Stored data -
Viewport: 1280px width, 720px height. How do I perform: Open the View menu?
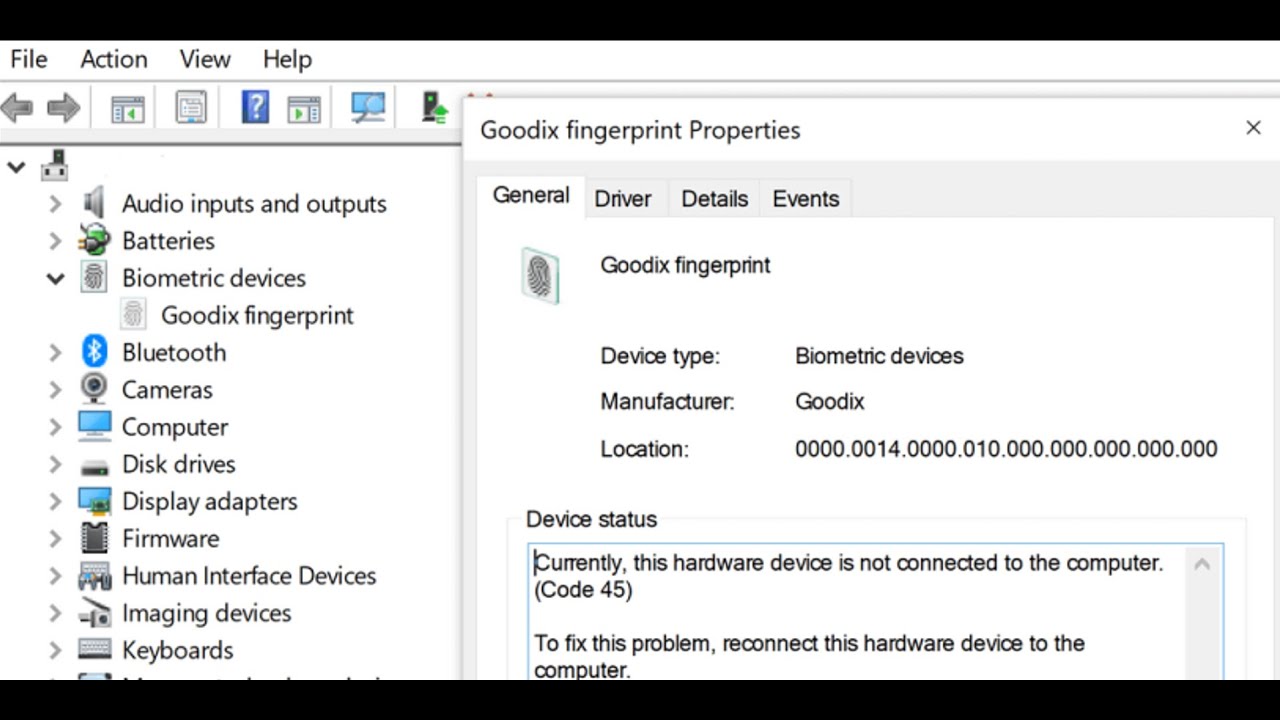pos(205,59)
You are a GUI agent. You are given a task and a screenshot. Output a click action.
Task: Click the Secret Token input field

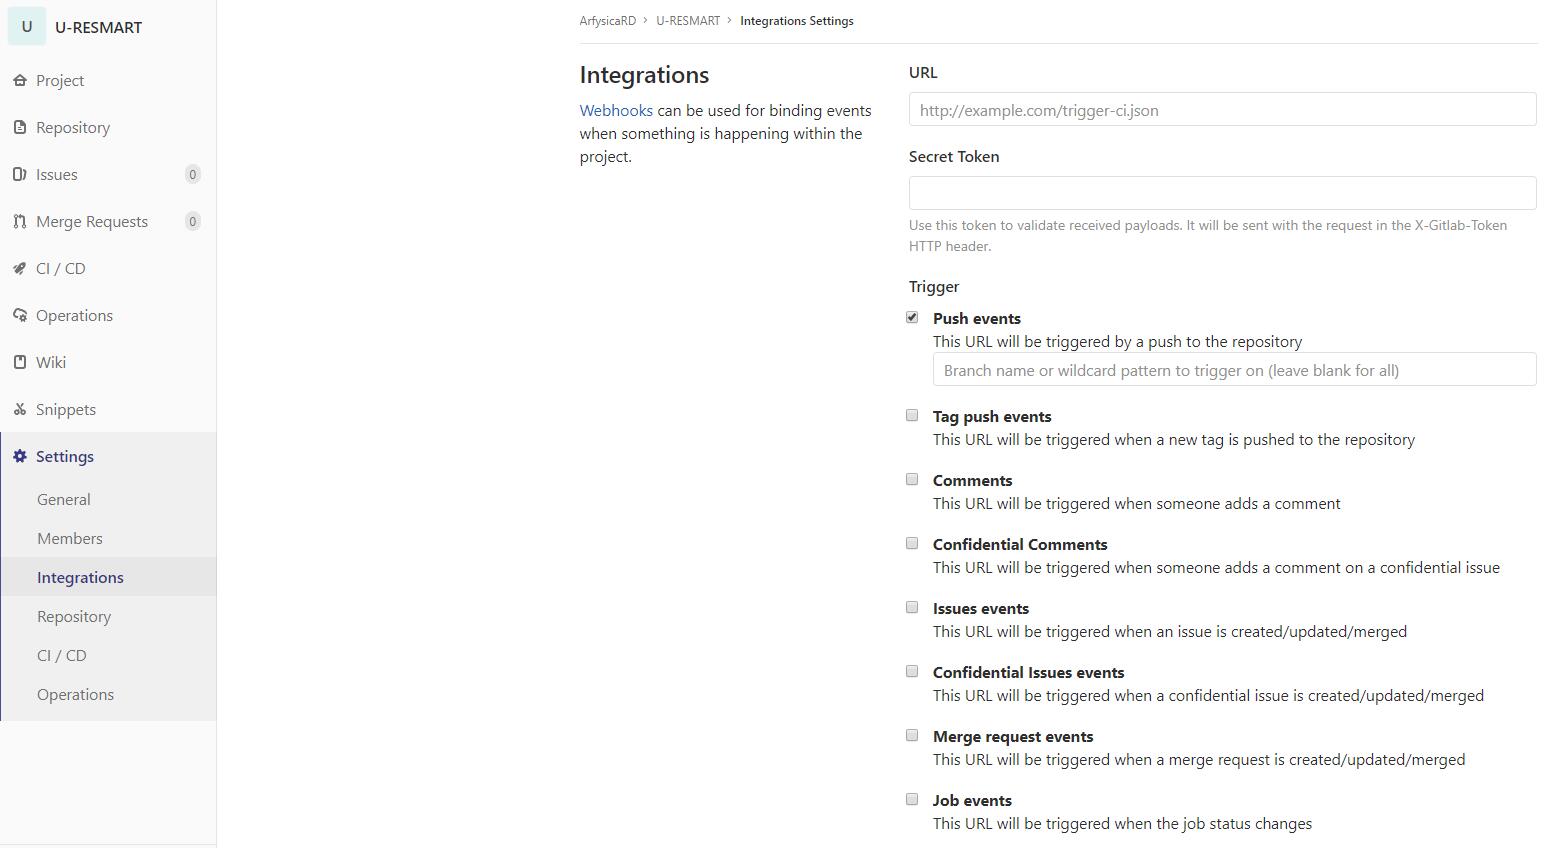click(1222, 194)
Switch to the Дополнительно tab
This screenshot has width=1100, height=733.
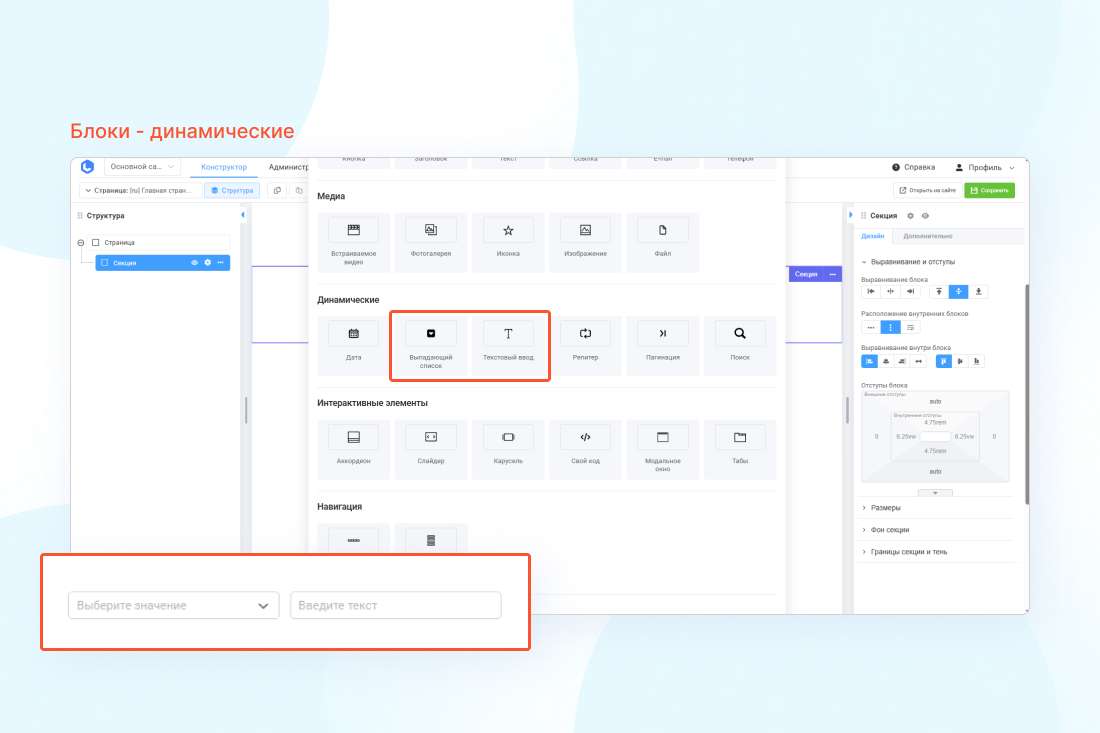pyautogui.click(x=927, y=237)
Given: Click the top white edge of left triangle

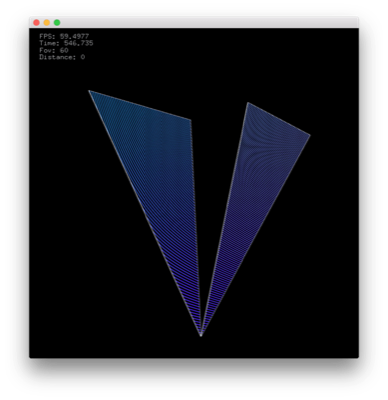Looking at the screenshot, I should pyautogui.click(x=140, y=105).
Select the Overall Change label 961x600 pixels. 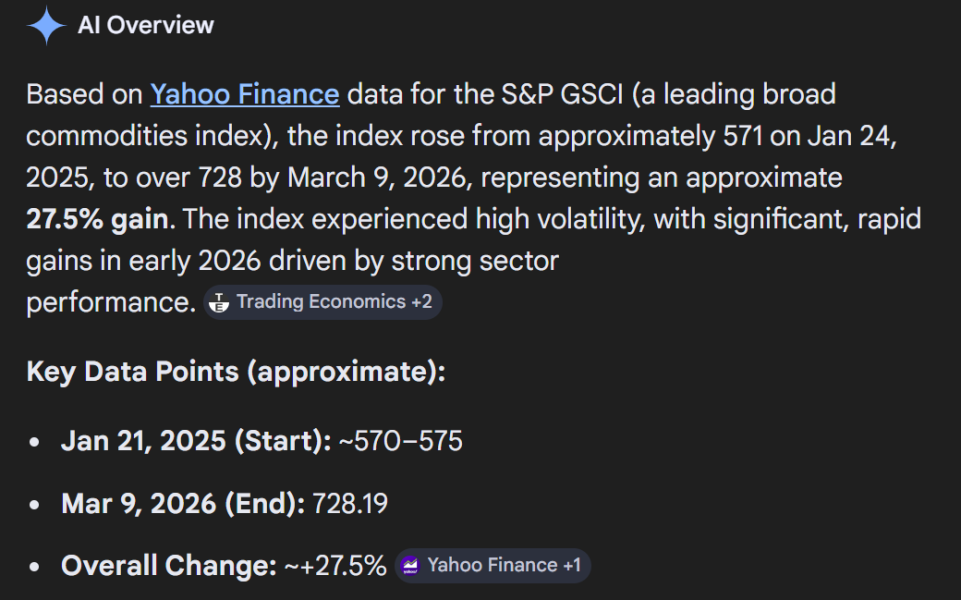tap(168, 566)
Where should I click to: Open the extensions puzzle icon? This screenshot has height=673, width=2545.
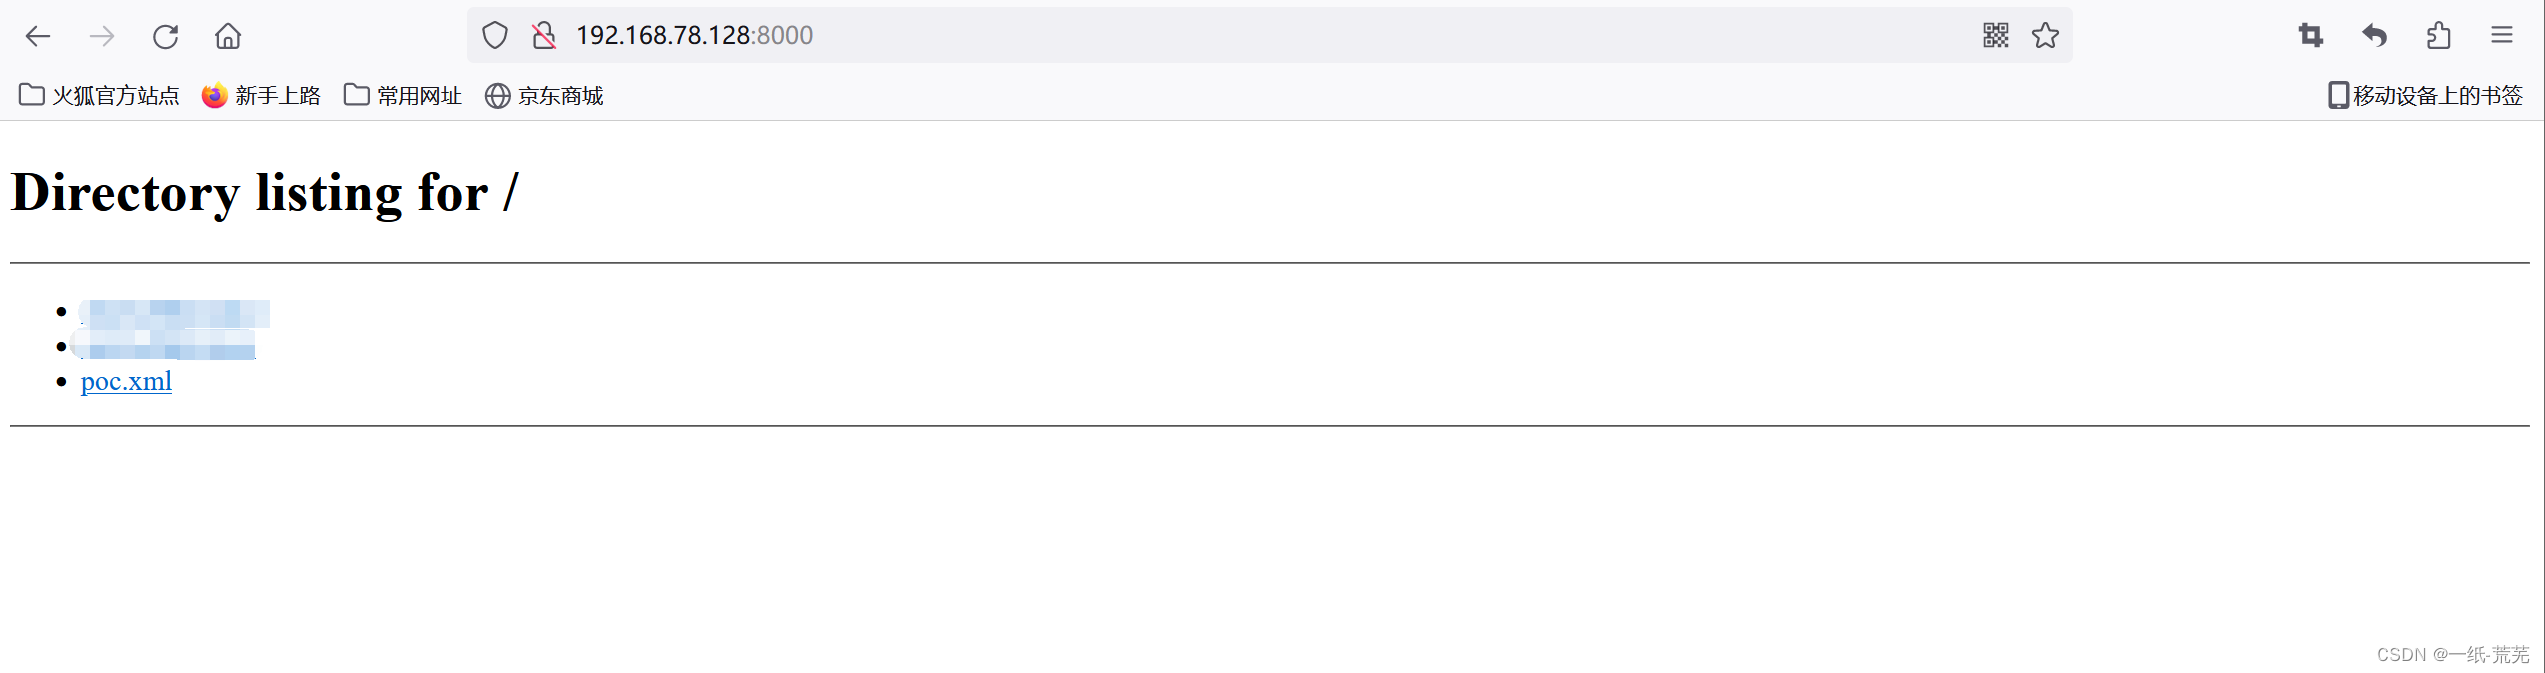click(x=2438, y=36)
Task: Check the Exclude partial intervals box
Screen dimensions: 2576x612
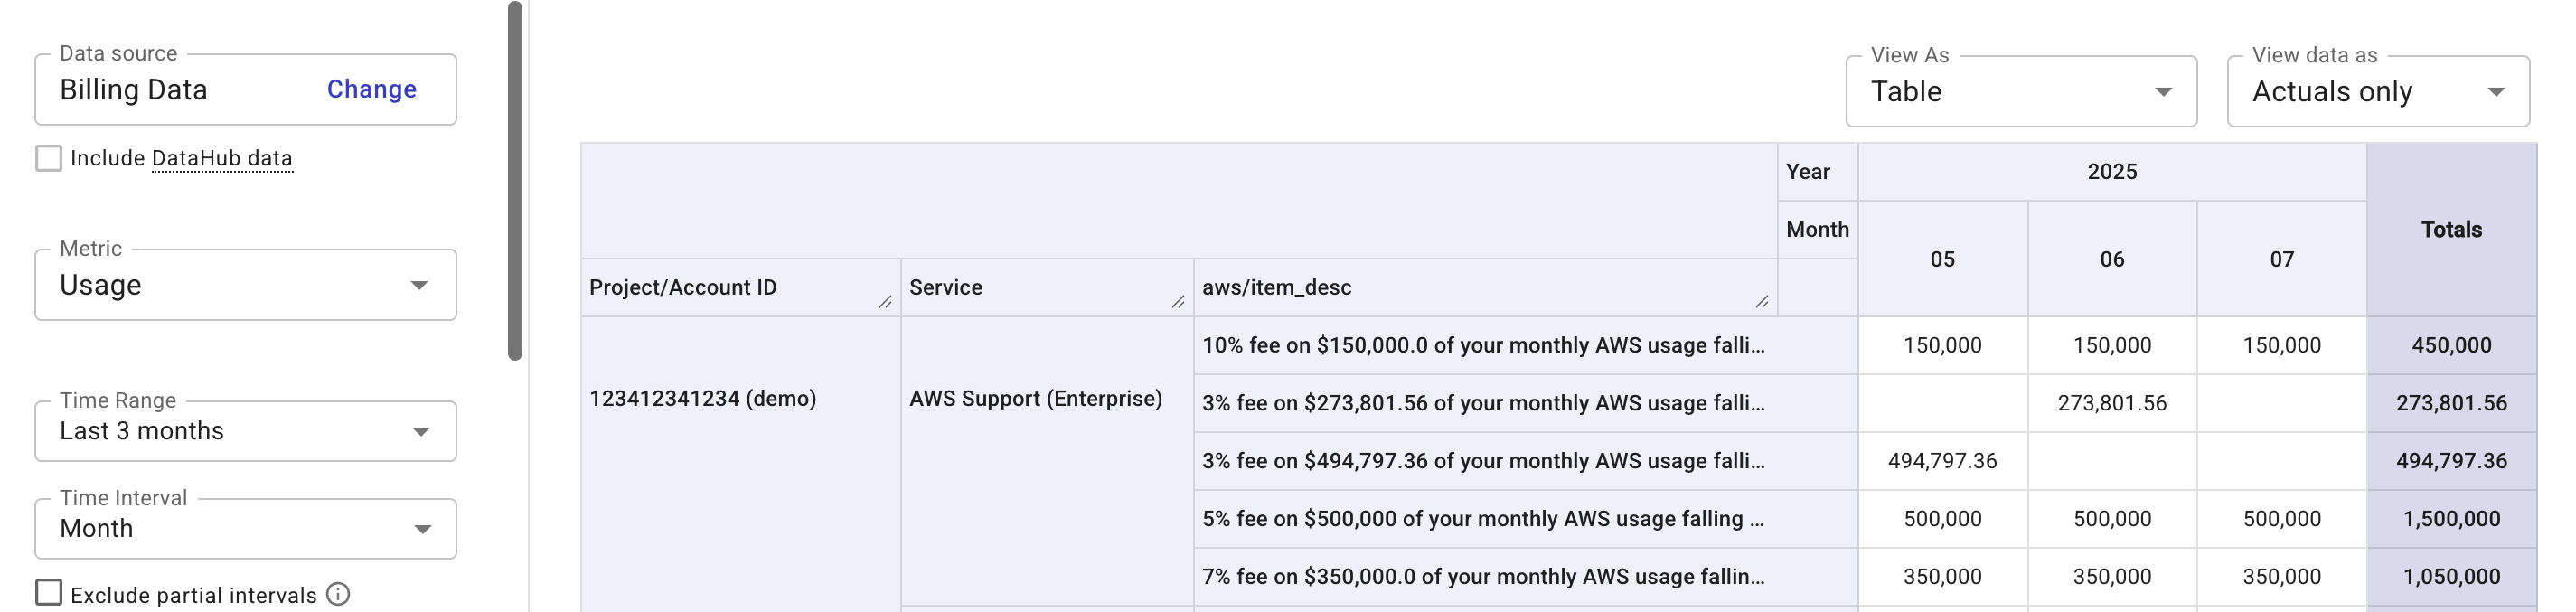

Exercise objective - Your output should be only the lines from the line with "Where should I" through the end of the data, exactly as they stand, and no pictures.

Expected output -
Where should I click to: Open the extensions puzzle icon? This screenshot has height=673, width=2545.
click(x=2438, y=36)
Task: Check the Exclude partial intervals box
Screen dimensions: 2576x612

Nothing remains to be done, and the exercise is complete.